Thousands of high income earners are fleeing the pension system as the government hints at scrapping tax breaks for the wealthy.
Leaks about high-level discussions in the coalition to stop 50% tax relief on pension contributions while trimming annual allowances are well-placed to let anyone affected take action to put their retirement savings in order before the financial year ends in April.
Meanwhile, slashing pension relief for top earners will plug an expensive tax hole that leaks cash for the government.
If the change is announced in the Budget on March 21, the cost in potential relief to top rate taxpayers is at least £25,000 a year.
HM Revenue and Customs is dealing with 70,000 applications from high earners for fixed protection – which effectively excludes them from pension saving as they cannot make any further contributions from the start of the next financial year.

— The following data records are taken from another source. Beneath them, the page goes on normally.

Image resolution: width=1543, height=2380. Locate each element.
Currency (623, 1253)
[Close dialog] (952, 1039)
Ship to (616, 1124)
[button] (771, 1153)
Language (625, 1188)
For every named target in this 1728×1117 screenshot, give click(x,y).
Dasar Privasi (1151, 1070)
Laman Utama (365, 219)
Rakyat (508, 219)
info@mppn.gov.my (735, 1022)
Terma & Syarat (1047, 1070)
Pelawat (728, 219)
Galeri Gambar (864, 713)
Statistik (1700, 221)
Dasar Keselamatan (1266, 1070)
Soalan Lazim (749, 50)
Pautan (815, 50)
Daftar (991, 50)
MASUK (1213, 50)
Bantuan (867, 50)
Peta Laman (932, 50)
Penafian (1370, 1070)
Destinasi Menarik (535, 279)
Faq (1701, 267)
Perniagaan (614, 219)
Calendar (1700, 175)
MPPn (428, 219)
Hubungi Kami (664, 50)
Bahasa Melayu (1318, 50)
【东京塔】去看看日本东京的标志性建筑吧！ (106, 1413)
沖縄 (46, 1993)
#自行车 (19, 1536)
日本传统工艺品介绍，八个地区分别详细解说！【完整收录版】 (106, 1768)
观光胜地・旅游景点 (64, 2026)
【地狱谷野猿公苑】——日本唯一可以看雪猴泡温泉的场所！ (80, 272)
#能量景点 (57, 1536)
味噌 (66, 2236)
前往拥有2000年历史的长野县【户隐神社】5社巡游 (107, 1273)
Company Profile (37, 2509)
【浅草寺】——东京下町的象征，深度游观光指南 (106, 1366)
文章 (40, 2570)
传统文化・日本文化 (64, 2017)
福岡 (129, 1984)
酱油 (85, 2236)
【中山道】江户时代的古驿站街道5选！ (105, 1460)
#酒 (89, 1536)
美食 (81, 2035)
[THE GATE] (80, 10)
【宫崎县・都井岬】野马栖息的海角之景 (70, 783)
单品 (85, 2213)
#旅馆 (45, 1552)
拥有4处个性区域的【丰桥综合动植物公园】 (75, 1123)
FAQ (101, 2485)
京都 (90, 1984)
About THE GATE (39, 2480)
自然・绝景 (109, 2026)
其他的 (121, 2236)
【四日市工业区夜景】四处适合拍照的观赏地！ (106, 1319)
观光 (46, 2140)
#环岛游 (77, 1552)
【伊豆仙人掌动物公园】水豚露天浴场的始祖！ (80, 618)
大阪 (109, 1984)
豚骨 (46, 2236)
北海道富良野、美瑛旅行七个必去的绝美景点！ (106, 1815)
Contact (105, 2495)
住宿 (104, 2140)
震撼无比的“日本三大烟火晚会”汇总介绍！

The deadline to apply for fixed protection is April 5, which secures a lifetime allowance of £1.8 million.
Making the application could set up a one-off £250,000 contribution with 50% relief by pooling allowances over five years – including three year’s back, the current year and possibly the next financial year, depending on input periods.
Pension expert Adrian Walker, of Skandia, said: “It is interesting the high numbers who have already applied for fixed protection, as it is still early February. We normally expect to see a spike in these sorts of applications as tax year end approaches. The latest rumours surrounding the allowances are bound to have an affect and change people’s behaviour.
“People are urged to act now, as the new reduced pension allowances could come into force from Budget Day on March 21, not tax year end on April 5. If people have built up large sums of money, then applying for fixed protection will offer further tax advantages on their existing savings.”